Outfield key to Cubs' chances

As Soriano, Byrd and Fukudome go, so goes the offense

Updated: March 1, 2010, 11:18 AM ET
Associated Press

Alfonso SorianoAP Photo/Matt YorkPlagued by injuries, Alfonso Soriano had the worst season of his career in 2009.

MESA, Ariz. -- With Milton Bradley moping, Alfonso Soriano limping and Kosuke Fukudome whiffing, the 2009 Chicago Cubs were done in by their $214 million outfield.

Bobby Scales was called up after 10 years in the minors and asked to save the day. Jake Fox was all-hit, no field. Sam Fuld was all-field, no-power. First baseman Micah Hoffpauir, thrown into the outfield to supply offense, batted .239.

What a mess.

Had Lou Piniella known last spring that Scales, Fox, Fuld and Hoffpauir would combine to play 135 games in the outfield -- and that Bradley would create more havoc in the clubhouse than runs on the diamond -- the Cubs manager would have known his team would have had no chance to win a third consecutive NL Central title.

[+] EnlargeMarlon Byrd
AP Photo/Ross D. FranklinMarlon Byrd is coming off a career season with Texas, batting .283 with 20 home runs and 89 RBIs.
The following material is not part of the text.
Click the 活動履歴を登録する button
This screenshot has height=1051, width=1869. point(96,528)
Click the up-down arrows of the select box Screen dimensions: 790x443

One year later, the song remains the same: As the outfield goes, so goes the Cubs' offense. And this season, hitting will be even more important because the pitching is unsettled.

Bradley has been replaced by Marlon Byrd, who is being asked to be the stud center fielder the Cubs have lacked for decades. The signing of Byrd -- coming off a career year of 20 homers and 89 runs batted in for Texas -- lets Fukudome move from center to right, where he is more comfortable.

Left fielder Soriano, limited to 116 games, 20 homers and 55 RBIs in his worst season ever, says his surgically repaired left knee feels so good he no longer has to ice it.

"We'd like to see his power numbers and RBI production go up," Piniella said. "We've got to get that 20 into the 30s and those 50s into the 80s. Those numbers are very doable for a player of his caliber."

Xavier Nady was signed to back up all three positions. Nearly fully recovered from a second Tommy John surgery, he could challenge for significant playing time in right if new hitting coach Rudy Jaramillo can't fix Fukudome's swing.

"There's no reason for 'The Fook' to hit in the .250s. He's better than that. He should be hitting .285 or .290, driving in more runs," Piniella said. "He's made a couple of minor changes, so we'll see."

Fukudome did have a .375 on-base percentage and could be the leadoff hitter now that Soriano has been dropped to No. 6.

"With the guys in front of me, I should get a lot more RBIs," Soriano said. Of his importance to the team, he said: "It's not basketball, where one guy makes a lot of difference. Everybody has to stay healthy."

That includes Nady. The Cubs got next to nothing from fourth outfielder Reed Johnson last season, a big reason Scales, Fox, Fuld and Hoffpauir played so much.

Nady, who batted .305 with 25 homers and 97 RBIs with the Pirates and Yankees in 2008 before blowing out his right elbow last April 14, said he feels fine hitting. He's bringing his arm around slowly because, he said, "It's your career you're playing with."

He accepted Chicago's $3.3 million contract offer because he likes the team's talent and because he loves Wrigley Field, where he has a .304 lifetime average.

"The bleacher fans always ragged me when I was with Pittsburgh," he said. "I'll be excited to be on the other side instead of getting heckled for 3 hours."

Of course, Cubs fans are infamous for turning on their own if players don't produce. Bradley was booed mercilessly, and Soriano also has been an object of scorn.

If the outfielders do well in 2010, they'll be cheered -- and the Cubs will benefit.

"Look, we're not asking our guys to be super heroes," Piniella said. "We're just asking them to do what they were brought here to do."